Proteins are effectors of biological function, and their levels are not only dependent on corresponding mRNA levels, but also on host translational control and regulation. Thus, the proteomics would be considered as the most relevant data set to characterize a biological system [27]. In this study, a group of near-isogenic lines of B. napus with different oleic acid contents were used as materials for acetyl sequencing, and the accuracy and reliability of the sequencing results were verified by the protein and gene expression levels.

The palmitic acid (C16:0) and stearic acid (C18:0) are the most commonly consumed saturated fatty acids in the diet of people [28]. It is generally believed that palmitic acid can improve cholesterol more than stearic acid [29,30,31]. When the mass fraction of linolenic acid is not less than 5%, the lower the saturated fatty acid content, the higher the oleic acid content.

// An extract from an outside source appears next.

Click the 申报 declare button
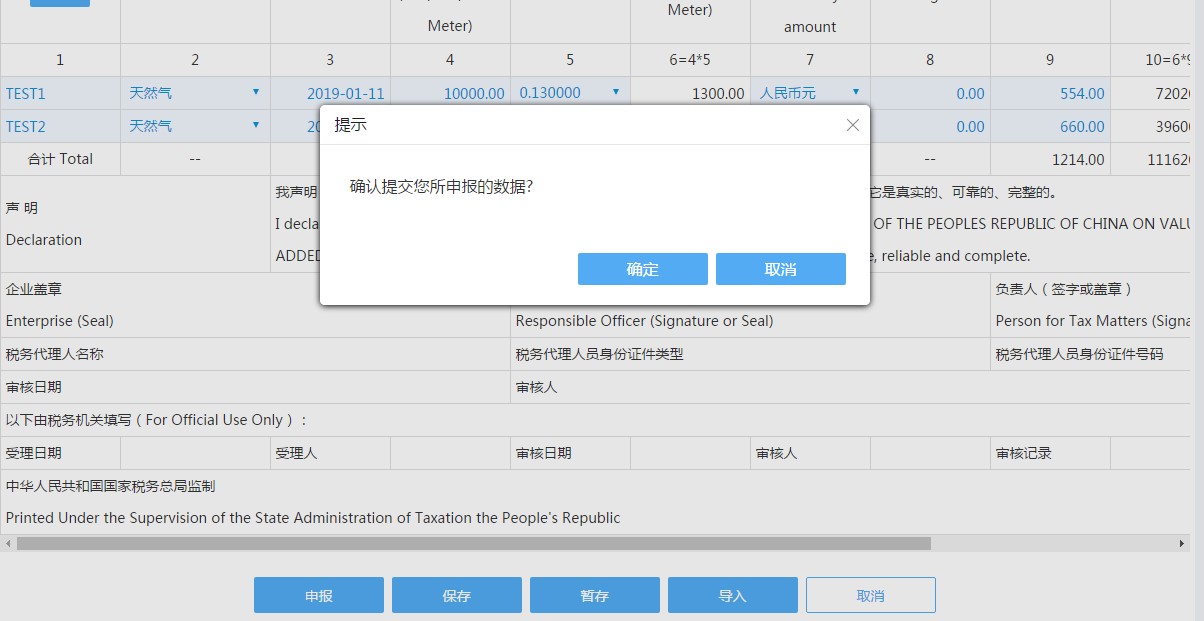Image resolution: width=1204 pixels, height=621 pixels. tap(318, 595)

The natural edible vegetable oils with higher omega-6 and omega-3 ratios of 1~4:1 have the most nutritional value [2]. Therefore, rapeseed oil quality improvement has become a hot spot in the field of B. napus breeding.

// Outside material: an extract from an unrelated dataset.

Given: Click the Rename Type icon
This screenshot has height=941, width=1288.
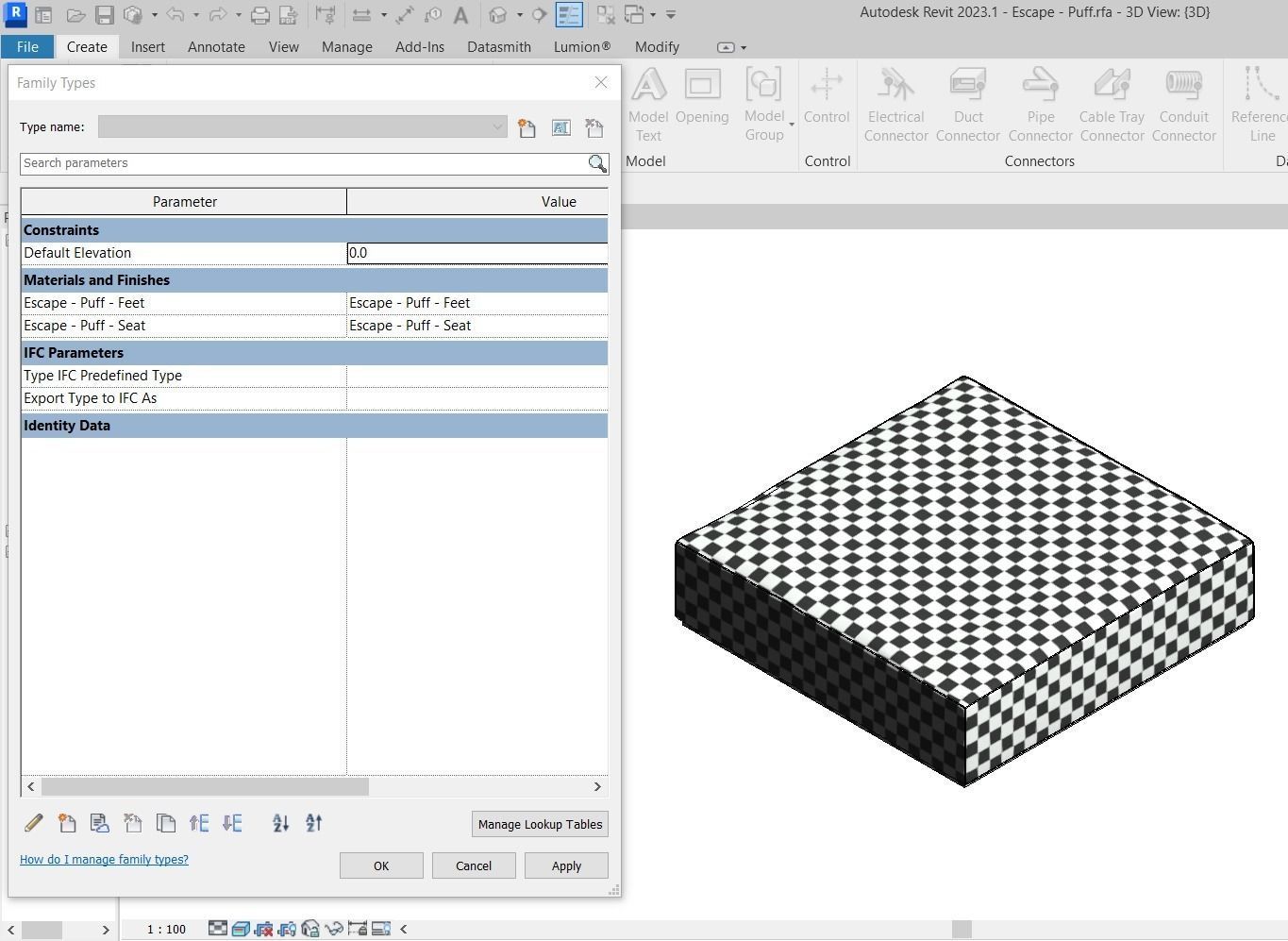Looking at the screenshot, I should click(x=560, y=127).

Acyl carrier proteins are a complex group of small proteins that play an important role in cellular metabolism, and are located in the center of the fatty acid metabolism pathway [32]. The study of the ACP gene in plants has been progressing rapidly. Overexpression of ACP-1 in Arabidopsis leaf could increase the content of linolenic acid (18:3), and decreases the content of fatty acid (16:3) in leaves [33]. The expression of ACP4 was significantly reduced by the antisense RNAi, resulting in a decrease in leaf fatty acid content and a decrease in total fatty acid composition [34]. Therefore, altering the expression of the ACP gene may cause a change in the composition and content of fatty acids in rapeseed oil. In this study, BnaACP3 was cloned, and BnaACP3 and BnaACP3 were obtained by introducing a base mutation into No. 63 by overlapping PCR primers. Analysis of the fatty acid composition of the T1 generation showed that the acetylation modification of BnaACP3 might have a selective effect on oleic acid and linoleic acid, and can hinder the conversion of oleic acid to linoleic acid. A. thaliana and B. napus belong to the same family, Brassicaceae, and share the same primitive ancestors. The study of A. thaliana can provide an important reference for research on B. napus [35,36].

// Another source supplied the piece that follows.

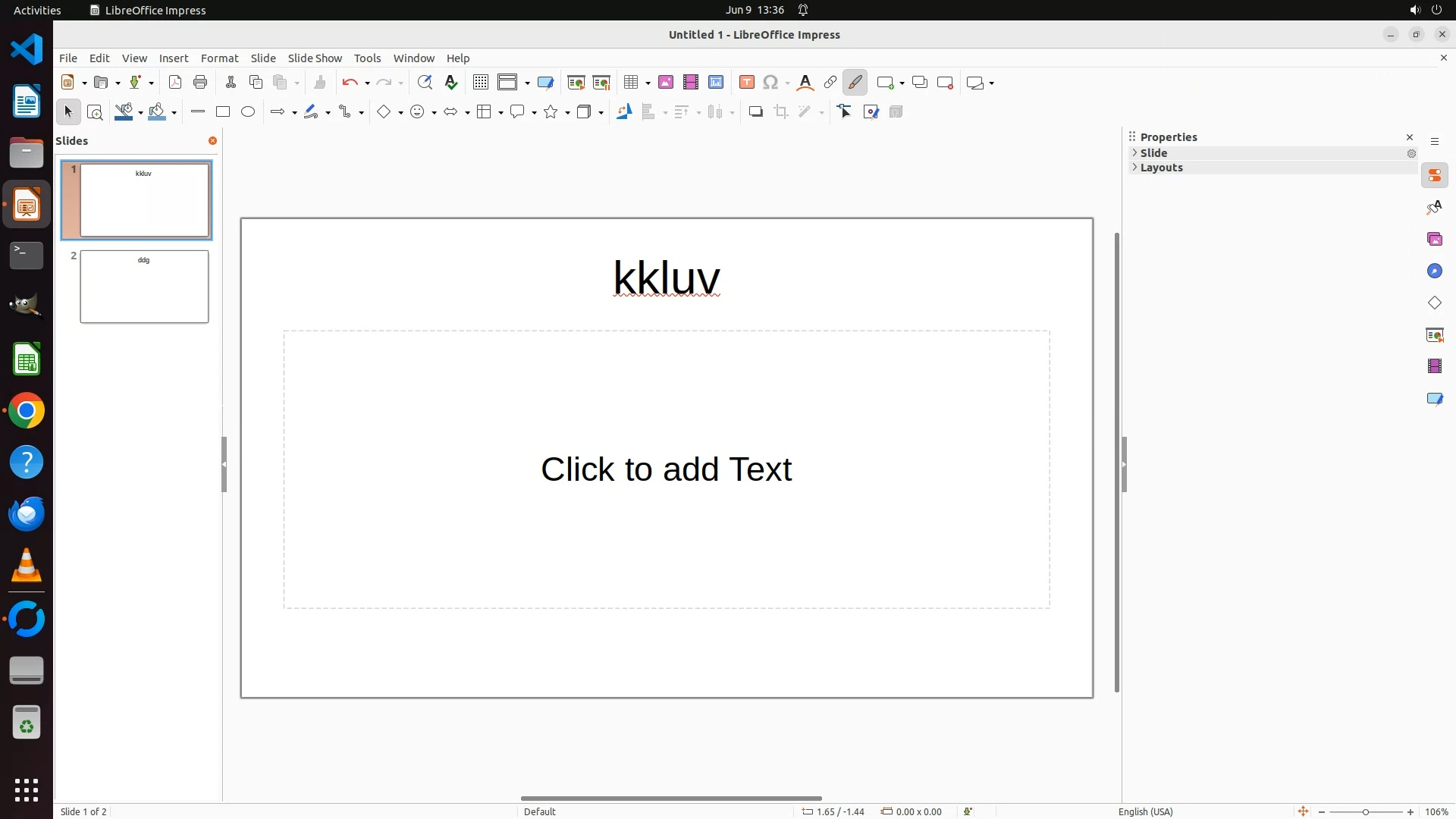Open the Slide Show menu
This screenshot has height=819, width=1456.
[x=315, y=58]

This paper reports the first discovery of the effect of acetylation modification on fatty acid metabolisms, and provides a reference for further study on fatty acid metabolisms in rapeseed. Furthermore, the methods used in this study may be applied to determine the lysine acetylation landscape in other plants.

5. Conclusions

The Kac sites in the whole proteome of seeds 20–35 days after pollination were identified in two B. napus near-isogenic lines, and the gene functions of key differential proteins were determined. A total of 2903 acetylation sites and 1610 proteins were identified. Among them, 2473 sites in 1409 proteins contained quantitative information. In the quantified acetylation sites, the modification levels of 80 sites in the HOCR/LOCR comparisons were upregulated, and those of 21 sites were downregulated. Moreover, it was found that FABF, FAB2, and acyl-ACP3 were related to fatty acid metabolisms. The sequencing samples sent in the same batch were used as materials, and WB and qPCR validation were used to verify the accuracy and reliability of the sequencing results. The BnaACP3 gene was cloned from HOCR seedling leaves of B. napus, and a base mutation was introduced at position 63 by the overlapping primer PCR method. In total, two amino acid-directed mutations, BnaACP3 and BnaACP3, were obtained. The overexpression vectors of these three genes were constructed and transformed into A. thaliana to verify the effect of acetylation modification on fatty acid metabolisms. The results show that the acetylation modification of BnaACP3 may have a selective effect on oleic acid, and slow down the conversion of oleic acid to linoleic acid. This is the first report of oleic acid synthesis regulation by acetylation. The gene function will be verified in rapeseed, and the function of acetylation will be carried out in the field.